Native vs. Hybrid Apps – What’s The Difference & Why It Matters?
By: Krishnendra | Views: 289
Mobile App Development | 3 Min
Why is it important to know the difference between hybrid and native apps? Because making the wrong move could result in lots of wasted time and energy. Before we delve any further into highlighting key differences, let’s thoroughly understand some of the specific purposes behind each approach.
Table of content
- What’s a Native App?
- What’s a Hybrid App?
- How Do Native Apps Work?
- How Do Hybrid Apps Work?
- Native vs. Hybrid Apps – Key Differences
What’s a Native App?
A native app is essentially an app built to work on a specific platform, for instance, iOS or Android. The app utilizes a particular language to facilitate development on the said platform, such as Java/Kotlin and Objective-C/ Swift.
Can the code be ported to other platforms? Well, that depends on how the original code’s written – it varies from developer to developer, as some keep portability in mind while others don’t. Even if they did, a bit of rewriting is required if you also want the app running smoothly on other platforms.
When you’re writing code for native apps, you have access to all hardware features offered by the native code APIs – this typically unlocks nearly all of the device’s functionality, way more than a web app.
For example, Apple’s push notifications are a perfect example of an iOS-only feature not supported by a web app. It is considered “native” since the code you write is tailored for that specific platform – it revolves around the native architecture of that particular device. So cross-platform compatibility may be a cause for concern, though not explicitly.
What’s a Hybrid App?
A hybrid app is essentially an HTML5 app designed to work with a native platform, such as iOS, within a native environment based on more than merely a browser view to display the HTML5 content correctly. There are additional tools to let your HTML5 app access hardware features that are usually not accessible within the browser sandbox.
This results in better code portability. How? Since you’re looking to port the app to another platform, you will only require a native environment on the other platform to properly run it, while you can port the HTML5 content directly.
These native environments can be custom written; however, there are great marketplace tools, like Apache Cordova, which you can use to generate the native environment automatically. Using such tools, you’ll have a single point of contact since you want the app to branch out to more than one platform quickly and efficiently – all you have to do is generate the native environment and packages needed to automate the process.
Apache Cordova offers a plethora of configurations along with hardware support to boot. However, you might find that the solution does not always work exactly when it comes to different devices. You see, in practice, hacking and testing of particular cases is needed so you can have proper support since an app is much more than a website in a browser control.

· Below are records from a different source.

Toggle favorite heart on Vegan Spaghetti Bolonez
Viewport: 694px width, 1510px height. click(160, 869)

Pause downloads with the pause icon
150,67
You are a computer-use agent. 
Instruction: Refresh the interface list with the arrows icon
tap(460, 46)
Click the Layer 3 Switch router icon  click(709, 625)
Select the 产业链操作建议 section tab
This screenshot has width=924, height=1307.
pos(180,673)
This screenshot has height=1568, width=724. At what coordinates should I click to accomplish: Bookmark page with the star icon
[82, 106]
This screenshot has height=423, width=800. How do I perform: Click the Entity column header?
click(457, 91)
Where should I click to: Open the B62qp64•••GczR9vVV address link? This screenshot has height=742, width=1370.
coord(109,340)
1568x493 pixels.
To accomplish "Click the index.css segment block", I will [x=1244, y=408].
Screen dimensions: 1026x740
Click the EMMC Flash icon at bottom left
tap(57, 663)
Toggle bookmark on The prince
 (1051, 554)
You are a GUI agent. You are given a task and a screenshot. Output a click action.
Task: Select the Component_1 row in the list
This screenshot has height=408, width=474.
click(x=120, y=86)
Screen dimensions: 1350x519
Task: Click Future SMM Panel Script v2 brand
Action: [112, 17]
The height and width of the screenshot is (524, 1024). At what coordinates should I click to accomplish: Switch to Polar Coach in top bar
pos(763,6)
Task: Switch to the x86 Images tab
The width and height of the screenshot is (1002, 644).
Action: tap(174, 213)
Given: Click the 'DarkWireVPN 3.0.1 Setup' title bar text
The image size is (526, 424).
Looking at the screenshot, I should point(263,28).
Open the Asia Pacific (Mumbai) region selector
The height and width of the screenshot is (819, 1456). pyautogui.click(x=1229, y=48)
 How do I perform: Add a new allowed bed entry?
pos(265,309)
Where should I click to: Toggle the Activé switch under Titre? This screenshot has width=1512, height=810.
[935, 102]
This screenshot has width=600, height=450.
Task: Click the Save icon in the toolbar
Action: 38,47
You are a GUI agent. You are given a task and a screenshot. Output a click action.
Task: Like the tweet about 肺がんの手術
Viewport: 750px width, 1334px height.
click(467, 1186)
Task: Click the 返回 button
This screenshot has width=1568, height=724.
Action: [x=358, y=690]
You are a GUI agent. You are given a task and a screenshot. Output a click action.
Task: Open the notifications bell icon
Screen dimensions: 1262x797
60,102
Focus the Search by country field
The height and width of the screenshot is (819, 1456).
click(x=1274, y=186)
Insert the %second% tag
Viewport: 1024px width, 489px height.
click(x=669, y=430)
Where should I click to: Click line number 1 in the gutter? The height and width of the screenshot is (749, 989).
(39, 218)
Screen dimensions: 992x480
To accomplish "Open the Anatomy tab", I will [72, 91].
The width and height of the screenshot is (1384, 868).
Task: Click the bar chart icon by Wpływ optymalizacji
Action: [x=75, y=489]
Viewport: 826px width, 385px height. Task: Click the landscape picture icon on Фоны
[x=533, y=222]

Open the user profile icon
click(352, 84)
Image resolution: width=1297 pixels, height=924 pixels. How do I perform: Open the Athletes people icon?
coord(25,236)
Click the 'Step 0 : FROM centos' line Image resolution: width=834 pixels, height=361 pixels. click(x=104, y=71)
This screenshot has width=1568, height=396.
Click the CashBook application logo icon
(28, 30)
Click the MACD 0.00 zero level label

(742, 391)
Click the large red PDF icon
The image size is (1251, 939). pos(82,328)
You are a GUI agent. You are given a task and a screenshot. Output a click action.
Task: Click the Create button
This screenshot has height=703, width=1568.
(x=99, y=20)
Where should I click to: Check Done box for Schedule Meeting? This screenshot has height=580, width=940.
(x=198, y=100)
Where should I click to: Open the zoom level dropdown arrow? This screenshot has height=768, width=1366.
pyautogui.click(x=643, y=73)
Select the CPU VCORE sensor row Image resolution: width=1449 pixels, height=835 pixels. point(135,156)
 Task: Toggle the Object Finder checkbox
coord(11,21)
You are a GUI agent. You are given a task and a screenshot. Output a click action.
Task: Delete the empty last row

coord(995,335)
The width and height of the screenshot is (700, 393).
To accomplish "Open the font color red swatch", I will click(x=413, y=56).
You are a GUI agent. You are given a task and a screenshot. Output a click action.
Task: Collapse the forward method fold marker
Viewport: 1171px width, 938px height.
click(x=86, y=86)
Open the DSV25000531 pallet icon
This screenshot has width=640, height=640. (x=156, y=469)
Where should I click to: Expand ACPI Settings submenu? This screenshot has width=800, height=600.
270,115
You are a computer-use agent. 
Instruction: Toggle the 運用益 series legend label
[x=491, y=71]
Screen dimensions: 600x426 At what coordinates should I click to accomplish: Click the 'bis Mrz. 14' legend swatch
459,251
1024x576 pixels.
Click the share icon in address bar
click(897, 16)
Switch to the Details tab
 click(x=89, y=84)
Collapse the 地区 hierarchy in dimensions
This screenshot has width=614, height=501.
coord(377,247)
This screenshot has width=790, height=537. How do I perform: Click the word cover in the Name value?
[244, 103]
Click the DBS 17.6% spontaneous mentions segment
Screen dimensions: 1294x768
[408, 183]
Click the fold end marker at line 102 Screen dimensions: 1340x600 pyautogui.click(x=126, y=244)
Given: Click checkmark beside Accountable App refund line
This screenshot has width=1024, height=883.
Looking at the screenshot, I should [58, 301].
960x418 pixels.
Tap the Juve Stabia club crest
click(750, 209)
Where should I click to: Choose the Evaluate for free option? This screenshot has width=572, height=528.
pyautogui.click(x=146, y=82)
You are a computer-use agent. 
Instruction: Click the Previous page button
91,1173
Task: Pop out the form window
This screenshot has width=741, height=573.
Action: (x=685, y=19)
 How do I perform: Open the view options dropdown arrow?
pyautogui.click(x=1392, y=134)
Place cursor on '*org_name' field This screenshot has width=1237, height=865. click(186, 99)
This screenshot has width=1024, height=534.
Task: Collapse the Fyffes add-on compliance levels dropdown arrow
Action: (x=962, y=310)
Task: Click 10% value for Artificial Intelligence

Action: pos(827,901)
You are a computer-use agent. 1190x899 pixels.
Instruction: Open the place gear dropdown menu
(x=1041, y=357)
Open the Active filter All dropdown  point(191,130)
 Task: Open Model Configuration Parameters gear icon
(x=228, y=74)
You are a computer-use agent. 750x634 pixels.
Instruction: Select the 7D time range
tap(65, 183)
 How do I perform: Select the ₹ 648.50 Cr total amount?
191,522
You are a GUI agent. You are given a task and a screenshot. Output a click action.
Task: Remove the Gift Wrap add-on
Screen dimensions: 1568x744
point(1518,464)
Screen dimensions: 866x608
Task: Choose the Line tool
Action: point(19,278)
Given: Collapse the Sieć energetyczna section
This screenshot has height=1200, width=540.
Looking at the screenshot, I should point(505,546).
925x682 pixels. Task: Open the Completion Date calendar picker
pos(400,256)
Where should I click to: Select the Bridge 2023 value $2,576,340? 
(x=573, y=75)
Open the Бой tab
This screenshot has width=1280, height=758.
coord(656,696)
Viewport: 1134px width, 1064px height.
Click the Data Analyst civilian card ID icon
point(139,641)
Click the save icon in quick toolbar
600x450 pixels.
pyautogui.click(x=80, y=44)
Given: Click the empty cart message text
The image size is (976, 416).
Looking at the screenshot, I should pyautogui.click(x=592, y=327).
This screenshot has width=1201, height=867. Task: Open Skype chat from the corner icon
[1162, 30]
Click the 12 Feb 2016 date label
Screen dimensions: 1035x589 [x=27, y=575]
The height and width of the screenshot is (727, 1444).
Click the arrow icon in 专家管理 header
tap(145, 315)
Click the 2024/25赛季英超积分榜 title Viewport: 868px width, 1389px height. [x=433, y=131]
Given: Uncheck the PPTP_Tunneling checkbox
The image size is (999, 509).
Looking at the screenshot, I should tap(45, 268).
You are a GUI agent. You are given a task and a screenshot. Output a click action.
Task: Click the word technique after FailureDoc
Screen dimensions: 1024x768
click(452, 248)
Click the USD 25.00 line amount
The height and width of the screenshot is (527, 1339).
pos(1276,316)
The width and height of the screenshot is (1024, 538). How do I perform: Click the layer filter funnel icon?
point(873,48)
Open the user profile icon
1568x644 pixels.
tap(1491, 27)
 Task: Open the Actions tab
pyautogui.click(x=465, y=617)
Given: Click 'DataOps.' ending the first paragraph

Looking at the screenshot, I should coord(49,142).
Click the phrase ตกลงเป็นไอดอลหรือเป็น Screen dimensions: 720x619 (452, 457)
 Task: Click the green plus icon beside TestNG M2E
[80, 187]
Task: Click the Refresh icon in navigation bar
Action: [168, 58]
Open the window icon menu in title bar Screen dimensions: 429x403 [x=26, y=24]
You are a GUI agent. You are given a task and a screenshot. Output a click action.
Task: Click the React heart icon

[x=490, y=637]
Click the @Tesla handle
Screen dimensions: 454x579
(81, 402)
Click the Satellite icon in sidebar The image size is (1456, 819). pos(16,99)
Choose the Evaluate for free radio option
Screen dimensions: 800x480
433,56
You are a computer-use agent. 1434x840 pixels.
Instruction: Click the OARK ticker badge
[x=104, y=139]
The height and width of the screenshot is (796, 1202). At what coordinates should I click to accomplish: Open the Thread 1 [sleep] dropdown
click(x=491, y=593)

Now that you have a general understanding of both native and hybrid apps let’s see how they function. Just to put things in perspective, we’ll take the iPhone as a case example.
How Do Native Apps Work?
The usability you get with Apple’s proprietary UI libraries and device hardware access is quite good, so let’s go ahead and work with “Native” to utilize the UI components. If you’re accustomed to using iPhone apps, the UI experience is pretty much what you’d typically expect from iPhone apps and how they function.
It’s up to you if you prefer having hardware access to graphics for mostly performance (games, for example), or you need access to other proprietary features not supported within a browser sandbox – Apple’s push notifications, camera access, or in-app purchase, etc.
When taking the Native approach, your code doesn’t have as much portability, but on the other hand, it boasts higher performance and more capability on the chosen platform. Your app easily stands out in the app store, and apart from advertising, you can also monetize your app by leveraging an in-app purchase or initial purchase price.
How Do Hybrid Apps Work?
When you go down this route, you must experiment with your chosen tool’s capabilities (Appcelerator, for example) and test it out thoroughly to determine what the end product can do. These ‘hybrid generators’ continue to evolve as we speak, though their true potential isn’t fully known at the moment or the improvements you might observe in the final product.
The possibility that your app might be rejected at the App Store cannot be ruled out when you deploy it using the hybrid method. However, this decision squarely lies with Apple alone, and their criteria for what’s acceptable or not acceptable isn’t made available in black and white.
A known fact is that each time an iOS update comes out, you cannot access features until your chosen platform starts supporting it. The downside? You’ll be a few paces behind the Native code guys, design-wise, as they get support first, not to mention how you’re relying on a third party to provide the same support.
Native vs. Hybrid Apps – Key Differences
At a glance (and for quick reference), here are a few key differences to give you a clear verdict on native vs. hybrid apps:
- Apps are created using platform-specific programming languages, such as Swift or Kotlin. For example, iOS or Android.
- You can distribute them on Google Play Store and Apple App Store.
- Need to be developed independently on each platform.
- They can be downloaded directly to your mobile device.
- Internet connection needed, but not always.
- The app icon is automatically displayed on your device’s home screen.
- You can distribute them on multiple app stores.
- They can be downloaded directly to your mobile device.
- App icon displays automatically on your device’s home screen.
- They are only accessible through an internet browser.
- Internet connection is required almost 100% of the time.